Scientists Just Discovered 39 'Invisible' Galaxies

These ancient galaxies, known as H-dropouts, defy our current understanding of the early universe.
August 7, 2019, 5:20pm
ALMA. Image: 2019 Kohno et al​
ALMA. Image: 2019 Kohno et al

Astronomers have discovered 39 formerly “invisible” galaxies located in the deepest reaches of space and time. The surprising detection challenges current models of galaxy formation in the early universe, according to a study published on Wednesday in Nature.

These galaxies formed within the first two billion years of the universe’s 13.7-billion year lifespan, and were about as massive as 10 billion of our Suns on average.


“Their masses are a bit smaller than the Milky Way in today’s universe, but they were among the largest/most massive ones of their epoch,” said lead author Tao Wang, an astronomer at the University of Tokyo, in an email.

Eventually, Wang noted, these ancient objects coalesced into the supermassive galaxies observed in the modern universe, which can be five to ten times bigger than the Milky Way.

Despite their impressive scale, the 39 newly-discovered galaxies are so shrouded in gas and dust that they don’t show up in the near-infrared H-band, which is an extreme side of the light spectrum that most telescopes cannot capture. For this reason, these galactic elders (dubbed “H-dropouts”) have remained invisible to astronomers—until now.

“This discovery shows that they are indeed there; it is just that they are so dusty that they cannot be seen in visible light,” Wang said.


Comparison of Hubble and ALMA imagery of H-dropouts. Image: 2019 Wang et al

Wang and his colleagues noticed subtle traces of the H-dropouts in infrared imagery obtained by NASA’s Spitzer Space Telescope. Convinced that they might be looking at “optically invisible” galaxies, as the study calls them, the researchers followed up on the data using the Atacama Large Millimeter/submillimeter Array (ALMA).

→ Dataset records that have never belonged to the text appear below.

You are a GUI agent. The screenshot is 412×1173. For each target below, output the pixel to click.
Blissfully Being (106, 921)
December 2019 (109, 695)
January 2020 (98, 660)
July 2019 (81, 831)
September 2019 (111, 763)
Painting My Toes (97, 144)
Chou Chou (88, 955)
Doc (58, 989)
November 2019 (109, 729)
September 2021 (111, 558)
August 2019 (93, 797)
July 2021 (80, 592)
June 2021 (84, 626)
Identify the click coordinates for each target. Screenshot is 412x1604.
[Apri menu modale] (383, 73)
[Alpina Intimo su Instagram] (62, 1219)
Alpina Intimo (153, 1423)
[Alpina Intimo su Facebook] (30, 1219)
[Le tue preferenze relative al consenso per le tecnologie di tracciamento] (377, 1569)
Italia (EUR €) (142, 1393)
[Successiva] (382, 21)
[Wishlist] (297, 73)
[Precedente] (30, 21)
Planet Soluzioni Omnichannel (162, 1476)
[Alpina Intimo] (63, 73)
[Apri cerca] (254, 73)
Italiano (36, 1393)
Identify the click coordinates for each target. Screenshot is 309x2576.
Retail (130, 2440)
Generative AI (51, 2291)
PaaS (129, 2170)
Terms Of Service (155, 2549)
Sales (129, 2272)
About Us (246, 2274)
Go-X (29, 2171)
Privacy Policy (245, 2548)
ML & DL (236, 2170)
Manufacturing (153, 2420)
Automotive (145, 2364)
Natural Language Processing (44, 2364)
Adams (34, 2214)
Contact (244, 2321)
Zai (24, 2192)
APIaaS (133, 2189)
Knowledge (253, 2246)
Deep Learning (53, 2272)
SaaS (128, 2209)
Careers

An array of 66 radio antennas that stretches across 71,000 square feet of high-altitude Chilean desert, ALMA is specifically designed to pick up faint far-infrared light. While the array was able to resolve the H-dropouts in more detail than Spitzer, Wang and his colleagues still double-checked the detections using the Very Large Telescope, also located in Chile’s Atacama Desert.

The results confirmed the existence of these early H-dropout galaxies, which have not been accounted for in most models of the early universe.

“The major discrepancy between our discovery and current popular galaxy formation models is that the observed number of these massive and dusty galaxies is much larger than that found in models/simulations,” Wang said.

Wang and his colleagues also noted that next-generation observatories such as NASA’s James Webb Space Telescope (JWST), due for launch in 2021, will enable astronomers to peer even more closely at these mysterious structures.

“With JWST we could do spectroscopy in the mid-infrared, which would be key to unveil the properties of stellar populations and chemical abundances of these galaxies,” Wang said. “These observations will be critical to constrain their formation history, which is essential for us to understand the physics involved in their formation.”